Fri, March 22, 2:30 to 3:45pm, Baltimore Convention Center, Floor: Level 1, Exhibit Hall B

Integrative Statement

To reap the benefits of cooperation, it is vital to maintain a good reputation. By 5 years of age, children adjust their social behavior to protect their own reputations (Engelmann, Herrmann, & Tomasello, 2012; Fu, Heyman, Qian, Guo & Lee, 2015). But do they also manage the reputations of others? Recent research demonstrates that children’s early helping is not limited to support for others’ physical goals; preschool-age children also perform “social helping”, in which they support others’ social aims (Beier, Over, Carpenter, 2014; Beier, Terrizzi, Woodward, Larson, 2017). We thus examined whether 6-year-old children act prosocially to protect the threatened reputation of a third party.

Experiment 1 (n = 27 of planned 40) investigated how children react when one individual blames another for a negative event, and whether or not they distinguish between situations where the blame is appropriate or unwarranted. After meeting two puppet characters, one puppet left the scene. Later, children watched as water spilled on the absent puppet’s drawing. In the Purposeful condition, the remaining puppet deliberately poured the water over the drawing, whereas in the Incidental condition the water spilled on its own. When the drawing’s owner returned to find it ruined, she blamed the other puppet (currently not present); later, she also sought revenge by ruining the other puppet’s own drawing. We measured the frequency and strength of children’s protests and affirmations toward the owner’s blame-placing and revenge-seeking. Overall, children protested more often (p = .012) and more strongly (p < .005) when blame was unwarranted, and they affirmed the ascription of blame more often (p = .042) when it was appropriate. Additionally, children protested but rarely affirmed outright revenge; however, their responses during this phase were not influenced by whether revenge was justified.

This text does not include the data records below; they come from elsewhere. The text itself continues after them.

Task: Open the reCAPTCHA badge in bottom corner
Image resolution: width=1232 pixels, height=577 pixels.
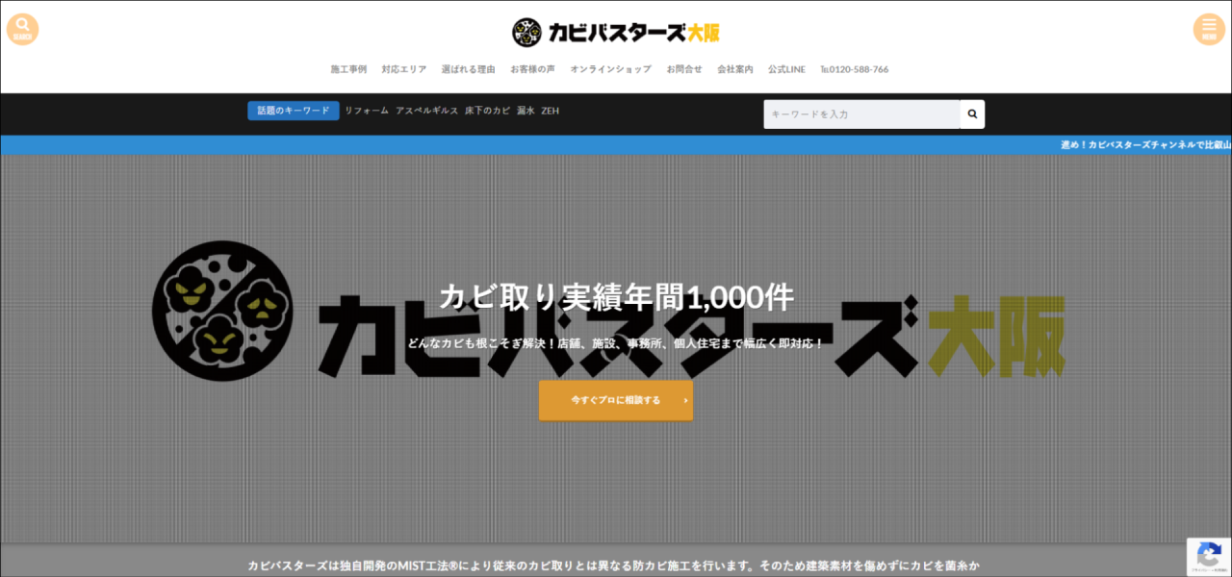Action: coord(1210,556)
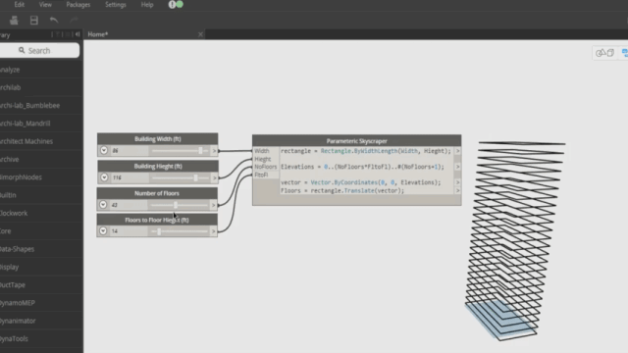The image size is (628, 353).
Task: Click the library Search field
Action: point(39,50)
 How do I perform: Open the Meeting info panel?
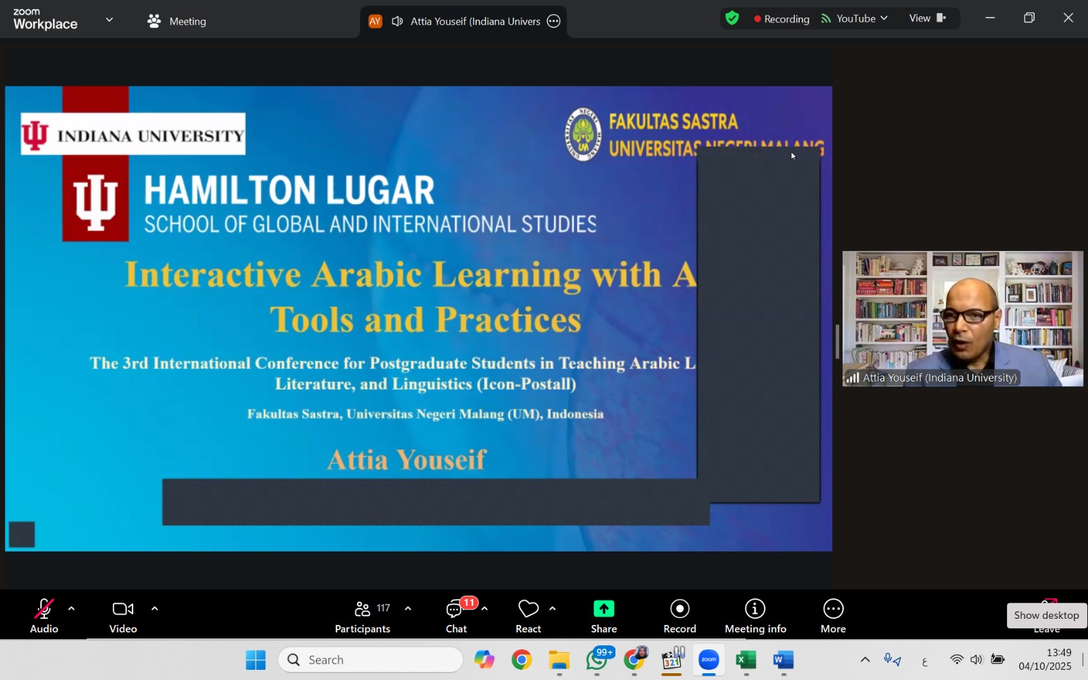pyautogui.click(x=755, y=616)
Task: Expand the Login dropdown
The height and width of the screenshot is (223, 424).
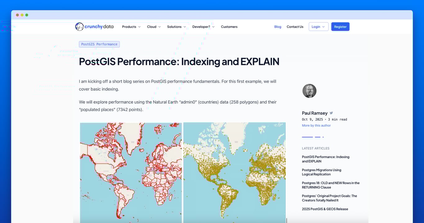Action: click(x=318, y=26)
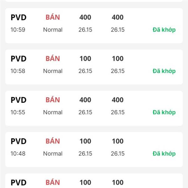This screenshot has width=188, height=188.
Task: Click the BÁN label on the 10:59 order
Action: (x=53, y=17)
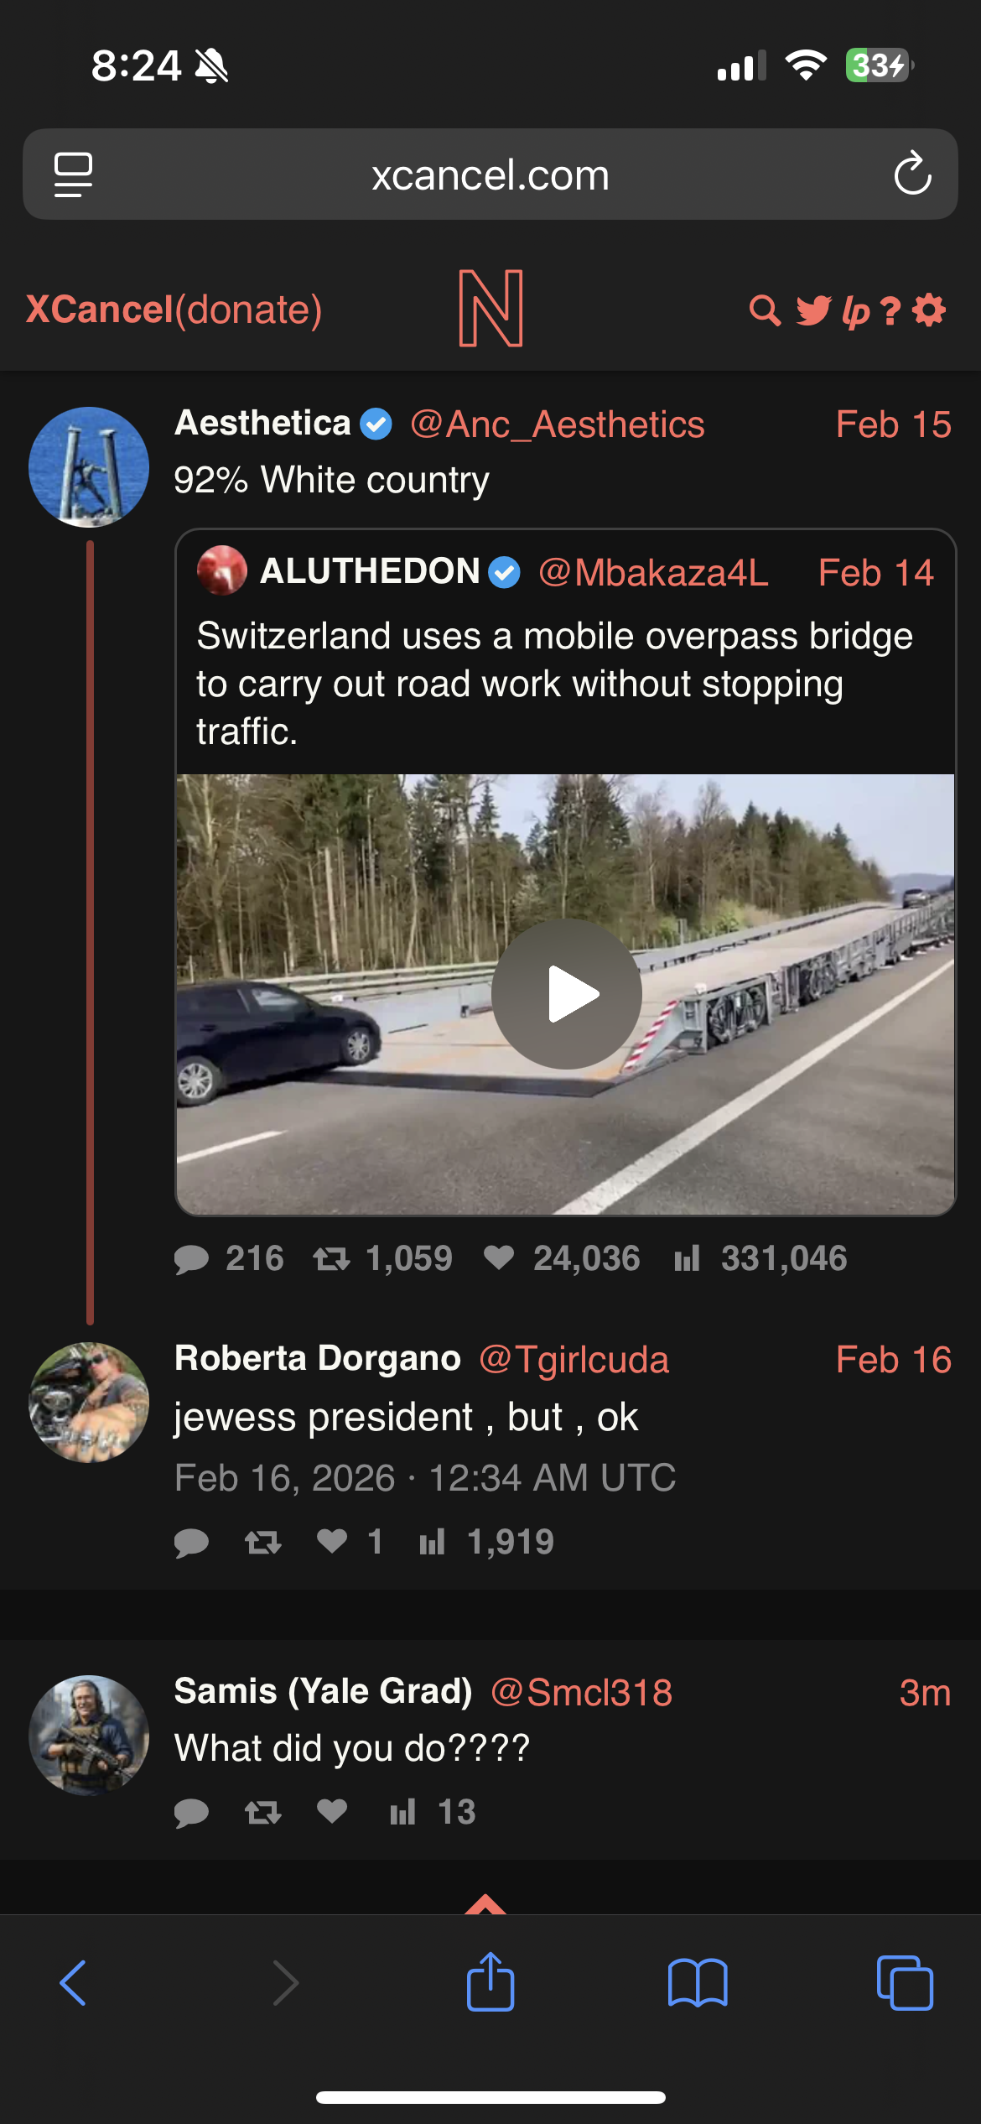Open the search magnifier icon

[x=764, y=310]
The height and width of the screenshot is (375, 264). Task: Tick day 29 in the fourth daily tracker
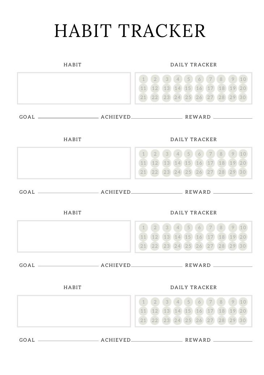(x=233, y=320)
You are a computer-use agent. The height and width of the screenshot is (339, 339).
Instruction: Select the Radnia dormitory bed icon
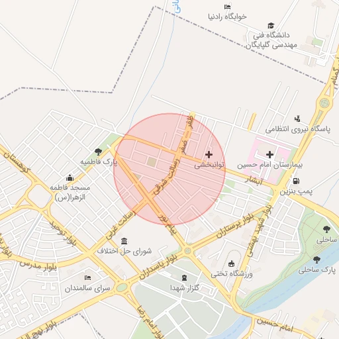[227, 7]
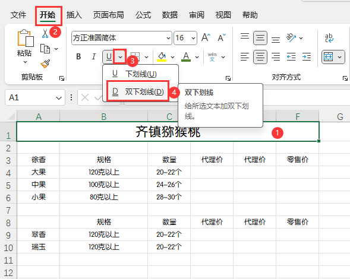Decrease font size with smaller A icon
The image size is (350, 279).
[x=222, y=37]
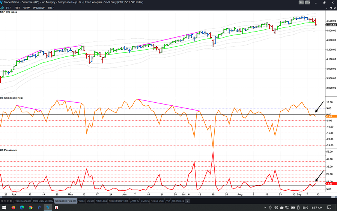Screen dimensions: 337x211
Task: Open Firefox from the Windows taskbar
Action: click(13, 207)
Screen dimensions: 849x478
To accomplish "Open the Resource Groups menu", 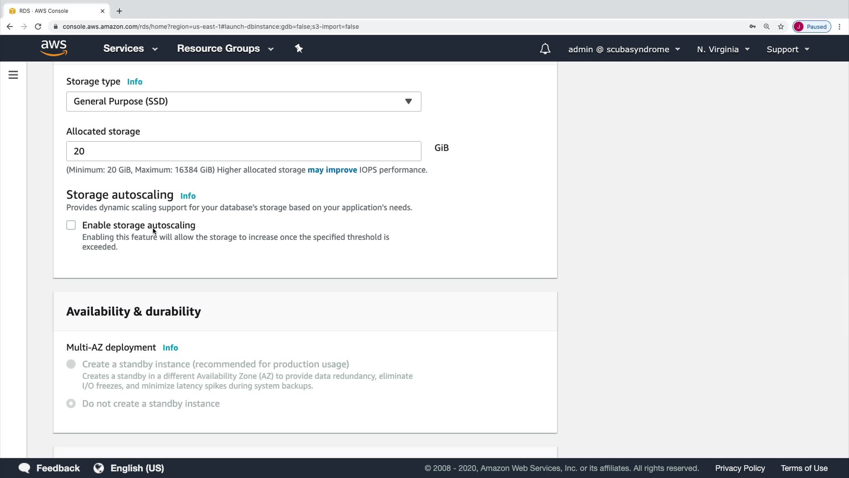I will pos(225,49).
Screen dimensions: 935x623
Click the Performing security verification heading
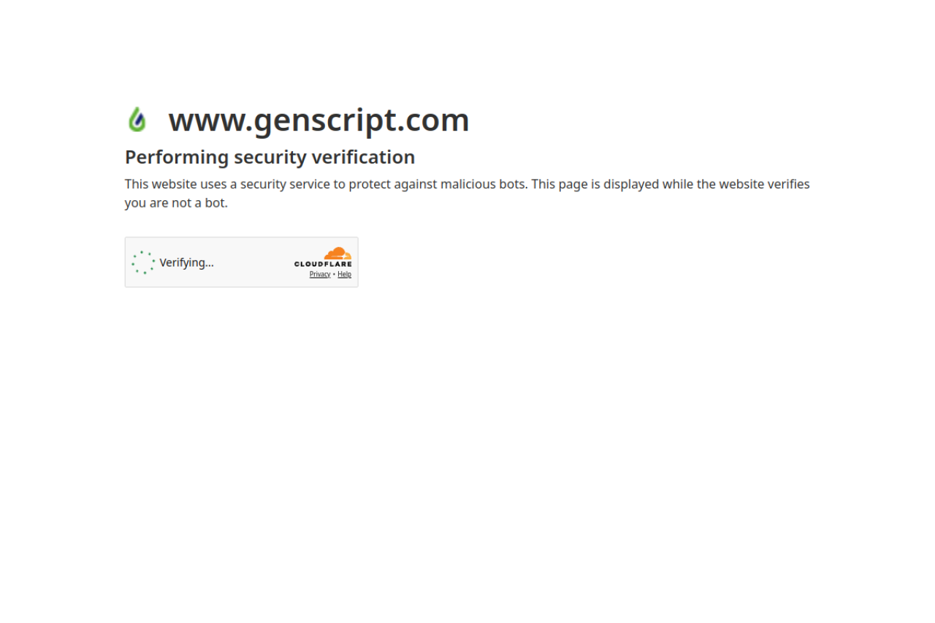coord(270,157)
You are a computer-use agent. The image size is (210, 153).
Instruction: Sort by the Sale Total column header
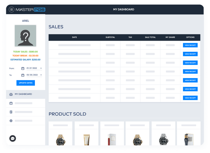click(150, 37)
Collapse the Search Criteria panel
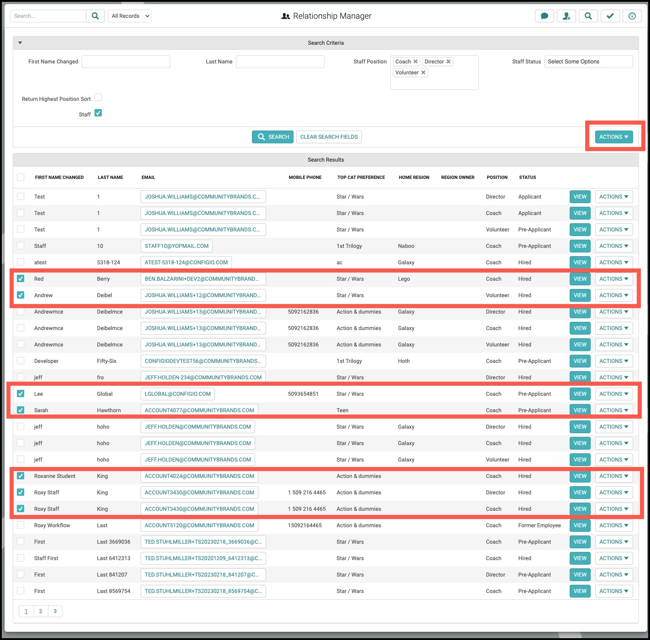Screen dimensions: 650x640 pyautogui.click(x=20, y=43)
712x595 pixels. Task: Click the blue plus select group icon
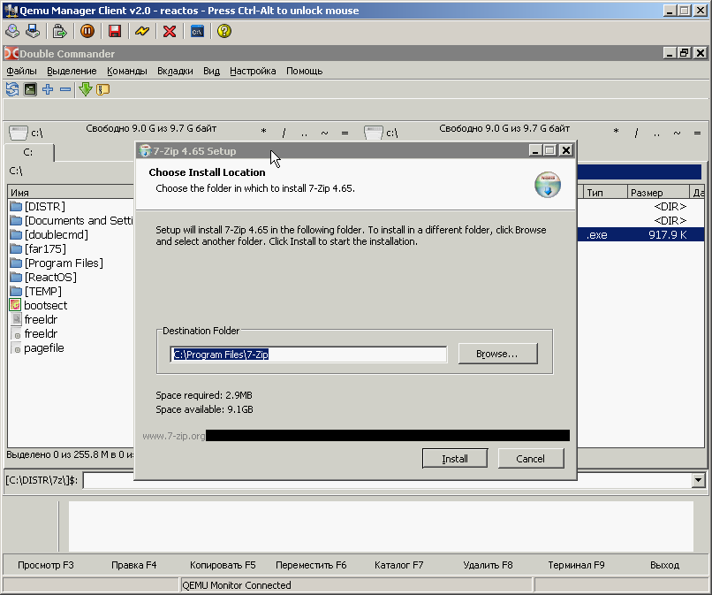click(x=48, y=89)
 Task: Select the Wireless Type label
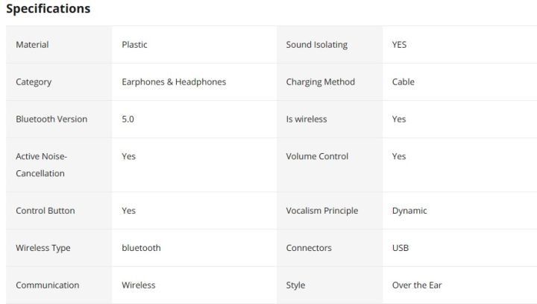tap(43, 248)
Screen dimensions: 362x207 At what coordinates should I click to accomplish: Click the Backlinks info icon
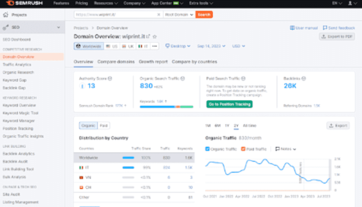[303, 79]
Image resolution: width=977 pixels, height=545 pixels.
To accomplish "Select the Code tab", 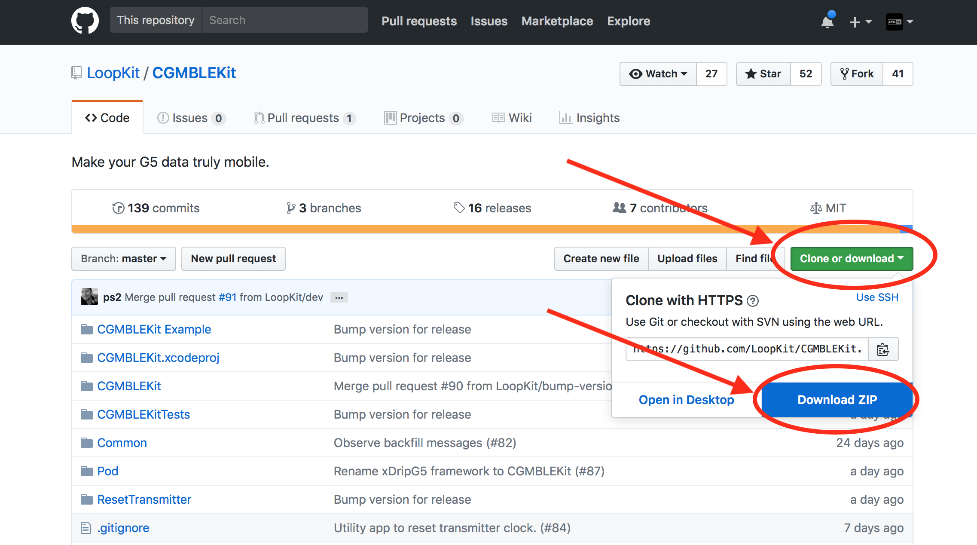I will pyautogui.click(x=107, y=118).
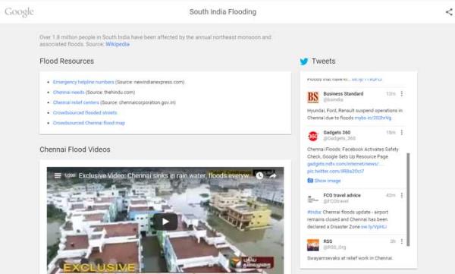This screenshot has height=274, width=455.
Task: Open the Emergency helpline numbers link
Action: pyautogui.click(x=83, y=82)
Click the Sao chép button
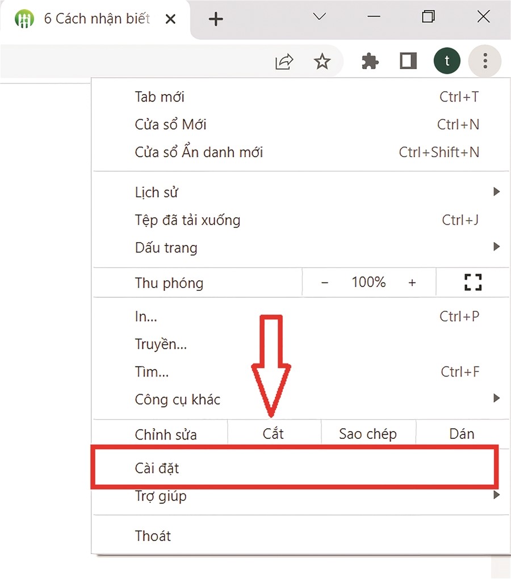The width and height of the screenshot is (511, 579). point(368,434)
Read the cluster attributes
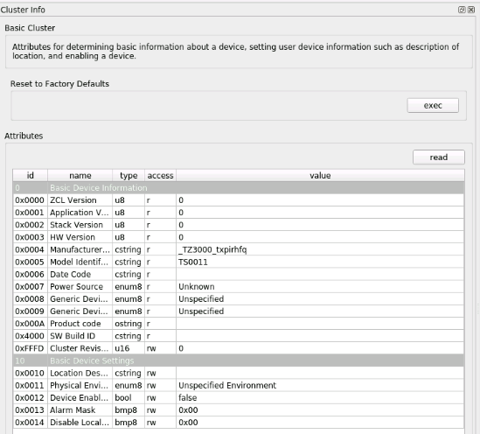Image resolution: width=480 pixels, height=434 pixels. click(x=439, y=158)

These results establish that young children correct misplaced blame toward a third party, thereby protecting that individual’s reputation against unwarranted harm. We are now investigating the motivational basis for this behavior. Children who protest misplaced blame may do so as a prosocial act on behalf of the individual it targets; however, they may also be motivated to correct the blamer’s factual misunderstanding. Experiment 2 (n = 14 of planned 40) thus compares a Social Blame condition, in which a puppet is inaccurately blamed (replicating Experiment 1’s Incidental condition), with a Non-Social Blame condition, in which a fallen lamppost is inaccurately blamed. Following the blame-placing sequence, children provided evaluations of how good or bad it would be to incorrectly blame the target and to share this information with others. We anticipate that children will protest more, and judge it worse, when inaccurate blame has consequences for the reputation of a social agent. Analyses based on the completed samples for Experiments 1 and 2 will be presented.